The casino and resort giant reported a loss per share of -$0.73, substantially missing the analyst consensus of -$0.05. Revenue for the quarter was reported at $2.74 billion, falling short of the expected $2.82 billion consensus estimate.
The company's revenue decreased slightly from $2.8 billion in the same quarter last year, while its net loss widened from $136 million to $158 million. Adjusted EBITDA from same-store operations also saw a decrease to $853 million from the prior year's $947 million.
Despite the overall downturn, Caesars Digital achieved an adjusted EBITDA of $5 million, a positive shift from the -$4 million reported in the comparable period last year.

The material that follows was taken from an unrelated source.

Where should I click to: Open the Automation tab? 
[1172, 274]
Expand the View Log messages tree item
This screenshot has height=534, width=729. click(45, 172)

CEO Tom Reeg attributed the mixed results to a combination of high occupancy rates in Las Vegas due to the Super Bowl and Chinese New Year, counterbalanced by lower-than-expected hold. He also pointed to weather-related challenges in the Regional segment, which were partly mitigated by new property openings.
Caesars Digital's strong revenue growth was overshadowed by lower-than-expected hold from online sports betting, influenced by unfavorable outcomes during the Super Bowl and March Madness events.
CFO Bret Yunker provided additional insights, noting the recent closure of a $425 million financing deal through the Caesars Virginia joint venture, which will contribute to the construction of a new casino resort set to open in December 2024.
Yunker emphasized the company's commitment to reducing debt through the use of free cash flows, with an estimated cash capital expenditure of $800 million for 2024, excluding joint venture capital expenditures.
Investors reacted negatively to the earnings miss, with Caesars' stock price declining by 3.6% following the announcement. The company's outlook for the remainder of the year remains optimistic, with expectations for improved operating results. However, the first quarter's performance has set a challenging tone for the company as it navigates through the fiscal year.